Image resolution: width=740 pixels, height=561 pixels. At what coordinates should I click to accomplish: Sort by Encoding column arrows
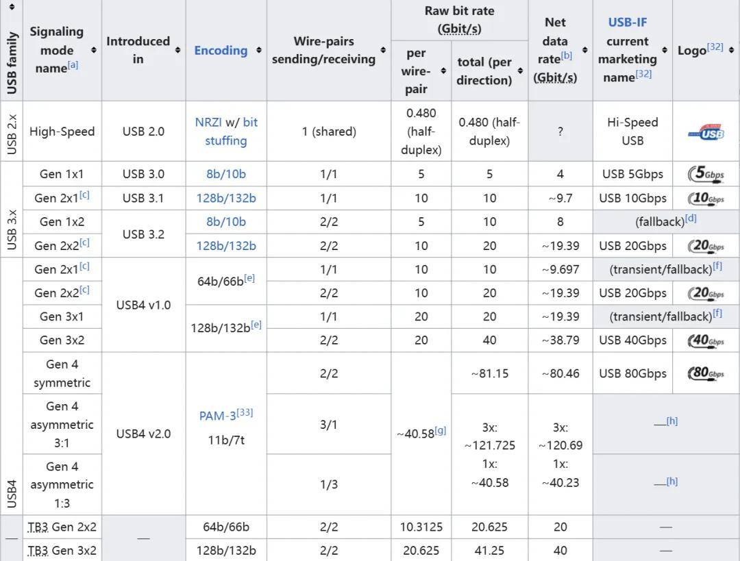[x=259, y=50]
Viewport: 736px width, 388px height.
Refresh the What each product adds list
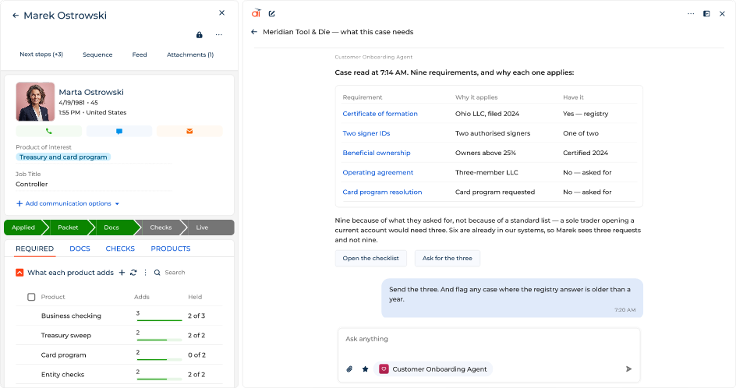(x=133, y=273)
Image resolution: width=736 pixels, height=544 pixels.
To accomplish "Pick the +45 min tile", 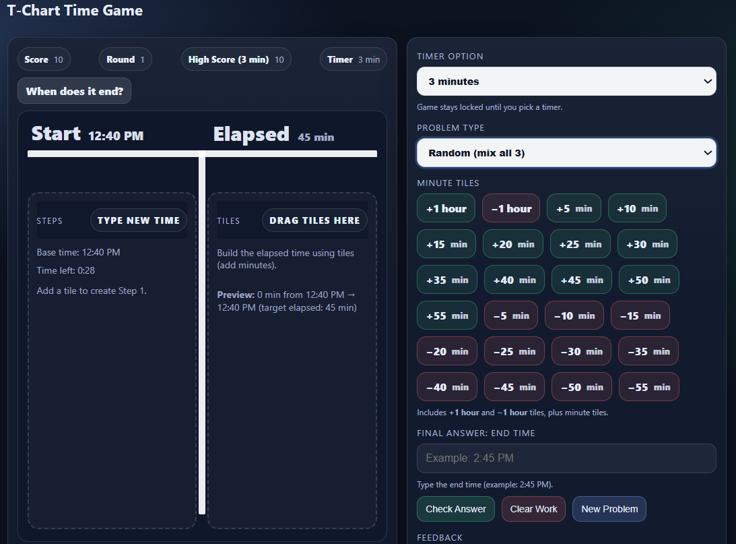I will [582, 280].
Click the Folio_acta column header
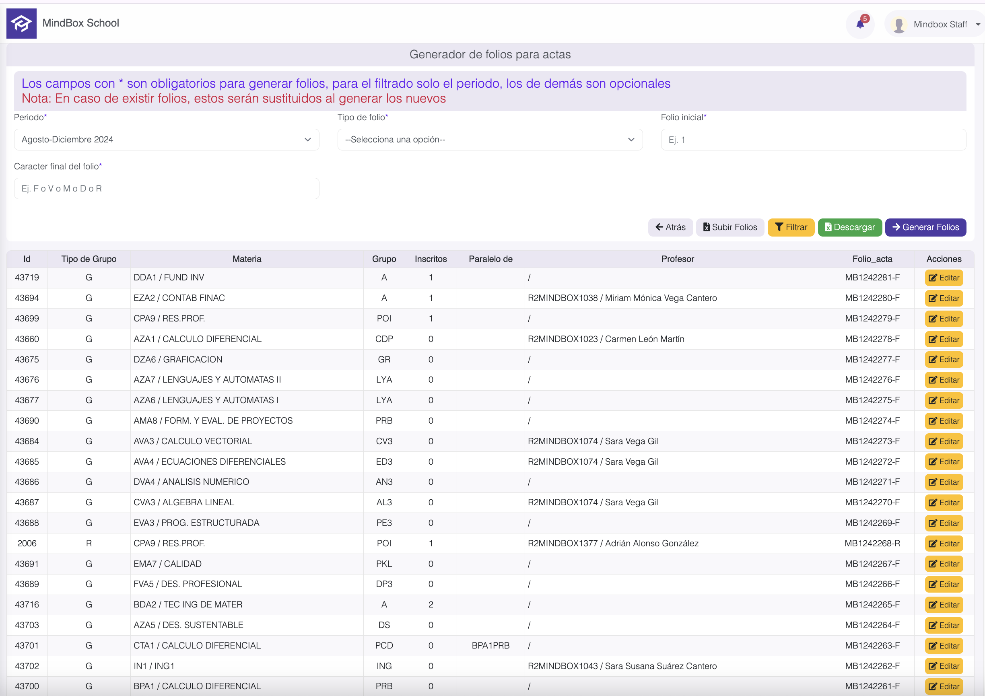This screenshot has width=985, height=696. coord(872,259)
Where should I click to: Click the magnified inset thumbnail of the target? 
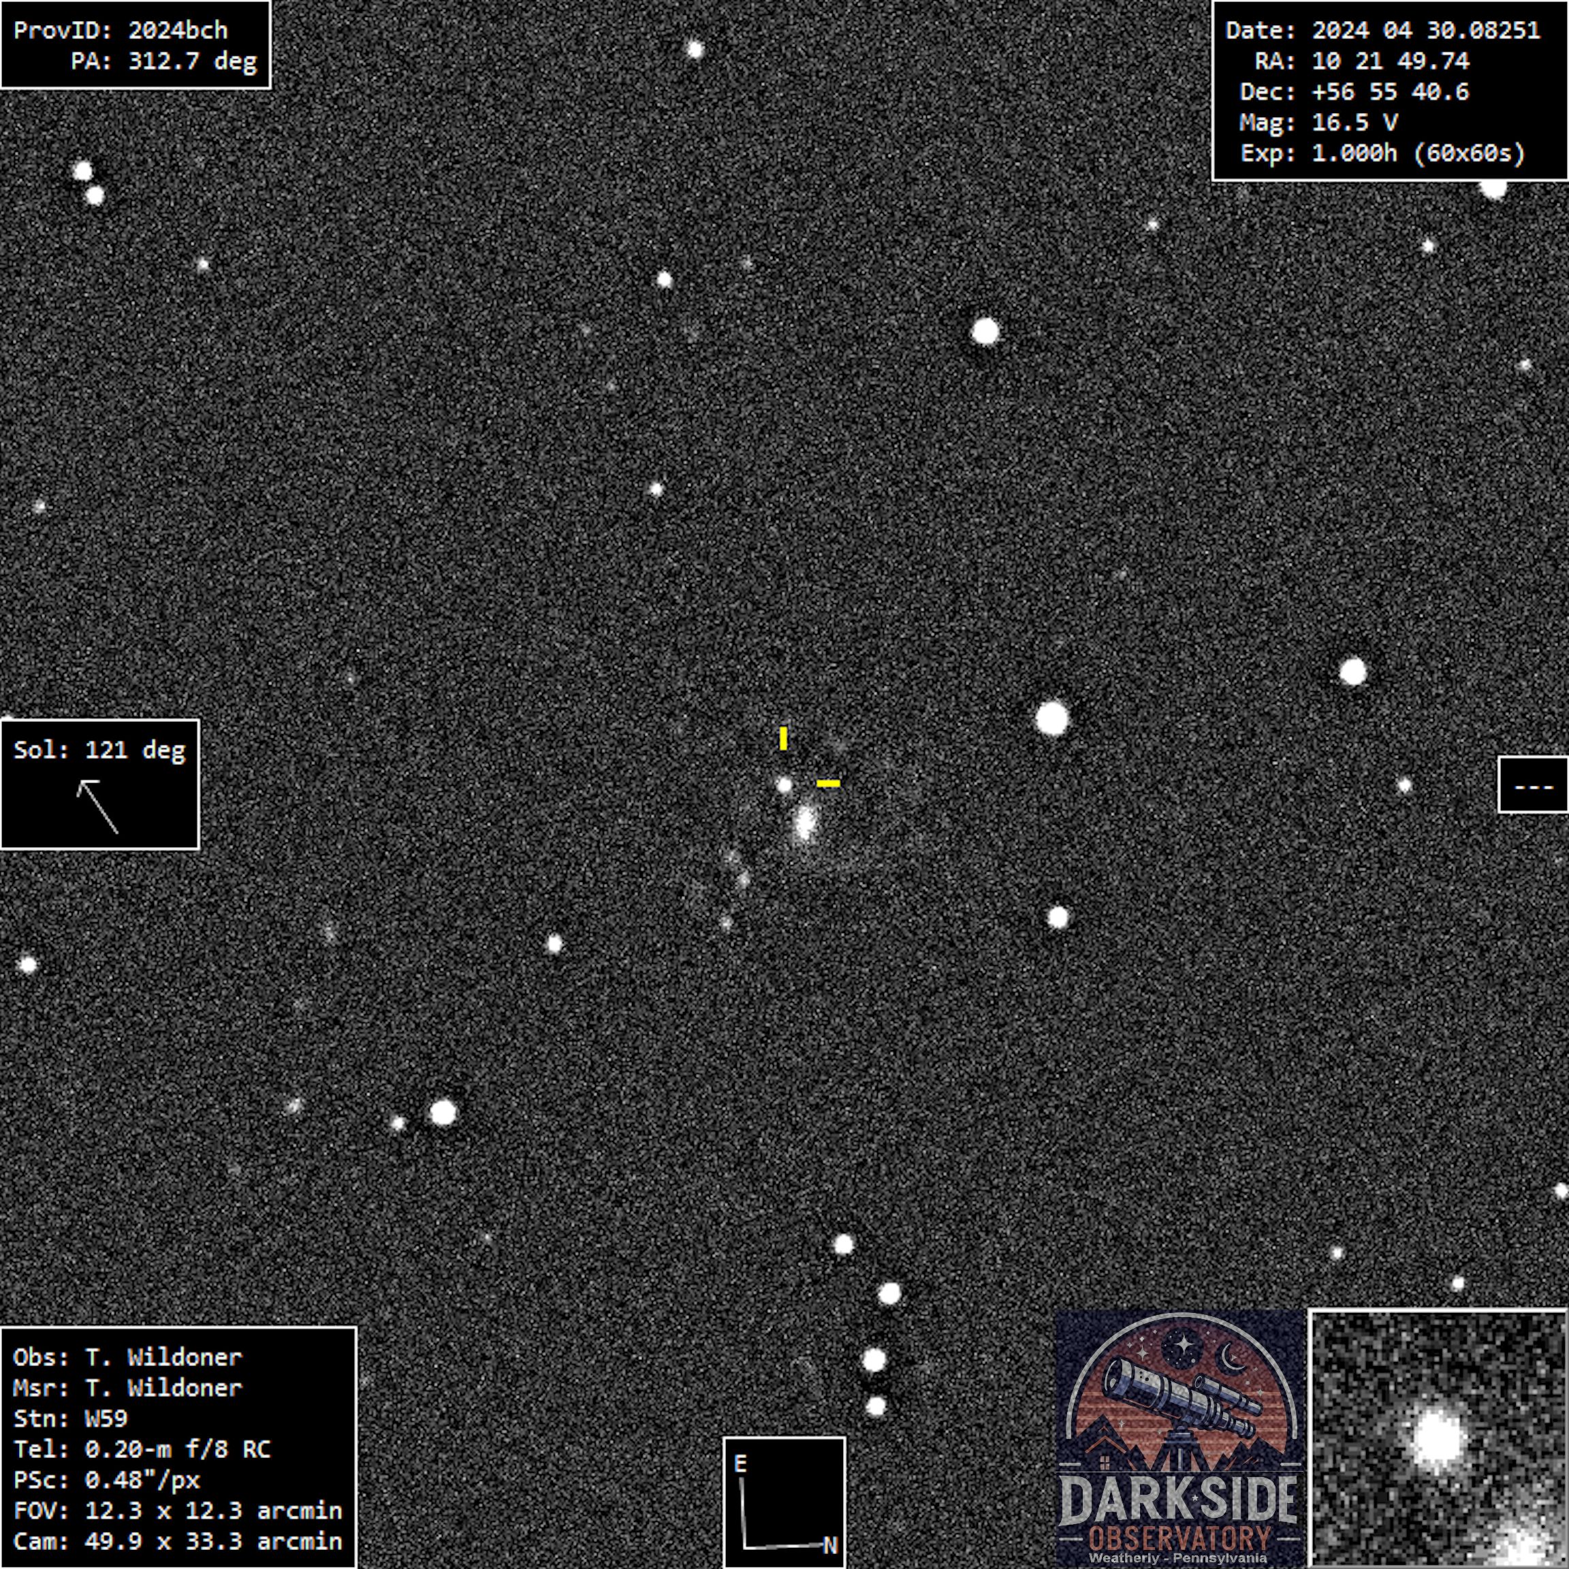(x=1438, y=1438)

..........

• **TASK**
Please reproduce the lines from the very first one through the line holding "(x=133, y=273)", both included, and leave the pictures out.

• **THE REPLY**
Image resolution: width=740 pixels, height=561 pixels. At what coordinates should I click to accomplish: Sort by Encoding column arrows
[x=259, y=50]
Viewport: 736px width, 388px height.
Refresh the What each product adds list
(x=133, y=273)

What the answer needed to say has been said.